CHALLENGE
Format the part of the listing that opens with the line containing "You are a computer-use agent. Image" and closes with the line containing "Action: pos(962,65)" as a numbered list, including both of those lines and leaving out any blank lines. Use only that span.

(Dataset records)
· · · ·

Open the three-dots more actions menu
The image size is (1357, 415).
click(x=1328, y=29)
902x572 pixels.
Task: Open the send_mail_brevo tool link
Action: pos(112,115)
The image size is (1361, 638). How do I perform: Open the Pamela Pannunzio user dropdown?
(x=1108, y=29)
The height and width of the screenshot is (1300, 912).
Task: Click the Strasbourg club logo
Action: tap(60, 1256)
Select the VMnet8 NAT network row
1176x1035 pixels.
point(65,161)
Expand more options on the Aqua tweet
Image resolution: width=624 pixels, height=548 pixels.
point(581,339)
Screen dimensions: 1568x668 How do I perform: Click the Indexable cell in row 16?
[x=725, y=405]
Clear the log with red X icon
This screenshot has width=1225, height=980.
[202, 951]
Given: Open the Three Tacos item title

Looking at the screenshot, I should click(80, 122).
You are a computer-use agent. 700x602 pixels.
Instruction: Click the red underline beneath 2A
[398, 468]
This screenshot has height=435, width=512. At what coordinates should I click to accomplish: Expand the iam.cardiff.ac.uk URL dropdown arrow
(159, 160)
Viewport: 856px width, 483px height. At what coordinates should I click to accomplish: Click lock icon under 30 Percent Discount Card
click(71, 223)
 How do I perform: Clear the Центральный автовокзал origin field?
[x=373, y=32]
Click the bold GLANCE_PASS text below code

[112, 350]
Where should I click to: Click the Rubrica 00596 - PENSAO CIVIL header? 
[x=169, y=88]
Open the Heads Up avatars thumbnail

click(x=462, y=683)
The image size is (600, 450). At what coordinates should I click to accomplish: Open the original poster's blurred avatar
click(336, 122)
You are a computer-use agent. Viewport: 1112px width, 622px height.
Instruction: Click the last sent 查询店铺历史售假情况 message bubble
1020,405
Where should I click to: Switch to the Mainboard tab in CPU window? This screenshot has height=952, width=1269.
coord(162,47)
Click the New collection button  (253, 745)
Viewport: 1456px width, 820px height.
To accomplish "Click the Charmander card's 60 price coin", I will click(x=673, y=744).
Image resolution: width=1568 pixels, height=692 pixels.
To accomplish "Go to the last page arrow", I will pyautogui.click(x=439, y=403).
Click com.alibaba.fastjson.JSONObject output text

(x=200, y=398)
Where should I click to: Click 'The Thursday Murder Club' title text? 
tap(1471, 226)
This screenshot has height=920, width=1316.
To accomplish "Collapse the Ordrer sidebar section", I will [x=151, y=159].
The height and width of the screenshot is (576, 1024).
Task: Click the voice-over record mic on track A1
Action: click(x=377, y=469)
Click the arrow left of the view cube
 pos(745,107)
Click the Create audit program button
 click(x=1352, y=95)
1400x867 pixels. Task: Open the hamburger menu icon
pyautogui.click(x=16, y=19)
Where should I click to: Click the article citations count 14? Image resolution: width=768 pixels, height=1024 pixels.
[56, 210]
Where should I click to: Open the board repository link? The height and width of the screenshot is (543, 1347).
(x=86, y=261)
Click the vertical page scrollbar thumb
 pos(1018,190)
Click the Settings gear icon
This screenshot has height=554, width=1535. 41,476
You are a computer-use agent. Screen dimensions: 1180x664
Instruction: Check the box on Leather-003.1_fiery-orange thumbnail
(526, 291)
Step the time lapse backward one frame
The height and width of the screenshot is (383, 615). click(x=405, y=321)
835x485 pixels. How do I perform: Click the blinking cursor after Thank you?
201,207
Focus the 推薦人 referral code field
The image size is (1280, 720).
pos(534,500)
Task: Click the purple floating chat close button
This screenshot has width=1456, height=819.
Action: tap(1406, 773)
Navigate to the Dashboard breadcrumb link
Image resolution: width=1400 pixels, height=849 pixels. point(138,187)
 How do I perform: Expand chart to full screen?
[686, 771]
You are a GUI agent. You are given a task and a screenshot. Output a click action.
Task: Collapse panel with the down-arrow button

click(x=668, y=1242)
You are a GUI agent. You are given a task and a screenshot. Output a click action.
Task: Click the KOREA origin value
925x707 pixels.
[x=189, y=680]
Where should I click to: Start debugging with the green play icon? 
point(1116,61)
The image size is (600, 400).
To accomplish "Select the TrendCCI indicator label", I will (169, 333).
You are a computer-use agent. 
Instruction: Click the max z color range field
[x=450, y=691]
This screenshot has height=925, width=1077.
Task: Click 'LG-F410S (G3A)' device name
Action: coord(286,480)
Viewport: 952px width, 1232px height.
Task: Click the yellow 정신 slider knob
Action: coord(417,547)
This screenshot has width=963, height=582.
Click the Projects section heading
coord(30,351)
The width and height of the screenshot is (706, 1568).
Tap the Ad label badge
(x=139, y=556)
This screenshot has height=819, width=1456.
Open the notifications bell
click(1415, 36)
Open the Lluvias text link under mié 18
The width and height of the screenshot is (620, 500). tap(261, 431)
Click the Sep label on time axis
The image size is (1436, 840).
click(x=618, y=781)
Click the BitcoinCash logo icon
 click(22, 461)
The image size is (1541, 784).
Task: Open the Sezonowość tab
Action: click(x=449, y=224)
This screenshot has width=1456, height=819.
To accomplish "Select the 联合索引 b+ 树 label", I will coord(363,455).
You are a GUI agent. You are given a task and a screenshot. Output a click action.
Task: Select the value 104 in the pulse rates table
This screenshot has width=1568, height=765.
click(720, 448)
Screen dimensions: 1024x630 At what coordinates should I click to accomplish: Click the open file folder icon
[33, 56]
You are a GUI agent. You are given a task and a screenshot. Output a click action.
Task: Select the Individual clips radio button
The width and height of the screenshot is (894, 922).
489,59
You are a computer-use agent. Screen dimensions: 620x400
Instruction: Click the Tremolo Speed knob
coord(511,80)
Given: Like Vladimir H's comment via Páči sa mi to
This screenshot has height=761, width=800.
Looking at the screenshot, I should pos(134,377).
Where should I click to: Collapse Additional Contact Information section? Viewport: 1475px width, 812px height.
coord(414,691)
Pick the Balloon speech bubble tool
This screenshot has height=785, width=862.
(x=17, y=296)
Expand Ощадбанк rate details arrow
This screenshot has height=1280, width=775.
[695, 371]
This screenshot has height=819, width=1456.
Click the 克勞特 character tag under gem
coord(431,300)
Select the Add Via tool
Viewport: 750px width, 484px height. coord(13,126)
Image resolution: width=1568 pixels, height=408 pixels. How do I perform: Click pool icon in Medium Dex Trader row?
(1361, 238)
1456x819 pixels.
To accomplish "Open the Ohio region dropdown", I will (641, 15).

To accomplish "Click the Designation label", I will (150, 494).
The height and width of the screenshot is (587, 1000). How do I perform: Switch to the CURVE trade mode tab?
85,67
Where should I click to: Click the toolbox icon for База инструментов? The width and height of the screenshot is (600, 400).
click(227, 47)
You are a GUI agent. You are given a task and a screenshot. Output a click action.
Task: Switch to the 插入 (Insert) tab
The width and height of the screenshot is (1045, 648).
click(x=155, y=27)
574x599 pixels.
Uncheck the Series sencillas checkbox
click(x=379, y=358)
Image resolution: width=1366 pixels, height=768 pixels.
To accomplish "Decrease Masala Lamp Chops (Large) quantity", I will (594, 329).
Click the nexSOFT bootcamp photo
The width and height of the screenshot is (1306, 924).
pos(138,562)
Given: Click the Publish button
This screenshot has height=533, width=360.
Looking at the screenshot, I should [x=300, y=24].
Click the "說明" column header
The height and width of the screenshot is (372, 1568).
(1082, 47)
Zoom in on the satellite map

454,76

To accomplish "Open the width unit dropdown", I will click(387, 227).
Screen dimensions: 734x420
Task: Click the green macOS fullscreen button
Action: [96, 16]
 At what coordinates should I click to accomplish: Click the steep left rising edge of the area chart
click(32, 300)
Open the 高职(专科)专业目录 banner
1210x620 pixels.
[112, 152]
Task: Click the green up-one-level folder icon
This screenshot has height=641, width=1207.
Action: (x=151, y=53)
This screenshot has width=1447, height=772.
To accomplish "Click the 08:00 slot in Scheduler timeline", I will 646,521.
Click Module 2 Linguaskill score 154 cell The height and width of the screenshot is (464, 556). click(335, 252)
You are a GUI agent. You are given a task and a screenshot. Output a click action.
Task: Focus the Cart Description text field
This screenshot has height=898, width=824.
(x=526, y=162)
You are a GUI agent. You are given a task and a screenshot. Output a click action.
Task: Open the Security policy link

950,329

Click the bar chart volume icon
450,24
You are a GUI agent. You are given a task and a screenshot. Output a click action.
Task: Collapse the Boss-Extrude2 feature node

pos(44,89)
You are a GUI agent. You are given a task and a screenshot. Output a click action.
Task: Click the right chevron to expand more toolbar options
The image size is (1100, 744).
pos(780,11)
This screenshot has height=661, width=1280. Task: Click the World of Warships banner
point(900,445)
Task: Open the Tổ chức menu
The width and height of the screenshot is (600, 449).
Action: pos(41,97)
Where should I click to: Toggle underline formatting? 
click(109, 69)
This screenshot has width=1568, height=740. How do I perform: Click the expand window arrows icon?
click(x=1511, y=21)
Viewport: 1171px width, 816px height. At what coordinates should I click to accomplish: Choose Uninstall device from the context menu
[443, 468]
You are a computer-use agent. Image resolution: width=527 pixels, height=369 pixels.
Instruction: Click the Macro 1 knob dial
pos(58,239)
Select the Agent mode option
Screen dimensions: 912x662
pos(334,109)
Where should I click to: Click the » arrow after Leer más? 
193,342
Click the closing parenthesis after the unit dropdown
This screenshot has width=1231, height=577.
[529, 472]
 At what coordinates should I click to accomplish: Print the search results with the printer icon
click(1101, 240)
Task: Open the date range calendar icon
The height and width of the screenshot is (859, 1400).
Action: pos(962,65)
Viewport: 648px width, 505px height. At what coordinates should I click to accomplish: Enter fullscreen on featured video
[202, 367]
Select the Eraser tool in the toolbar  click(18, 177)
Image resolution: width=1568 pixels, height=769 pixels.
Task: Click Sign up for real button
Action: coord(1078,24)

· · · ·

RESPONSE BELOW
1. You are a computer-use agent. Image resolution: width=527 pixels, height=369 pixels.
2. Instruction: Click the Macro 1 knob dial
3. pos(58,239)
4. Select the Agent mode option
5. Screen dimensions: 912x662
6. pos(334,109)
7. Where should I click to: Click the » arrow after Leer más? 
8. 193,342
9. Click the closing parenthesis after the unit dropdown
10. This screenshot has width=1231, height=577.
11. [529, 472]
12.  At what coordinates should I click to accomplish: Print the search results with the printer icon
13. click(1101, 240)
14. Task: Open the date range calendar icon
15. The height and width of the screenshot is (859, 1400).
16. Action: pos(962,65)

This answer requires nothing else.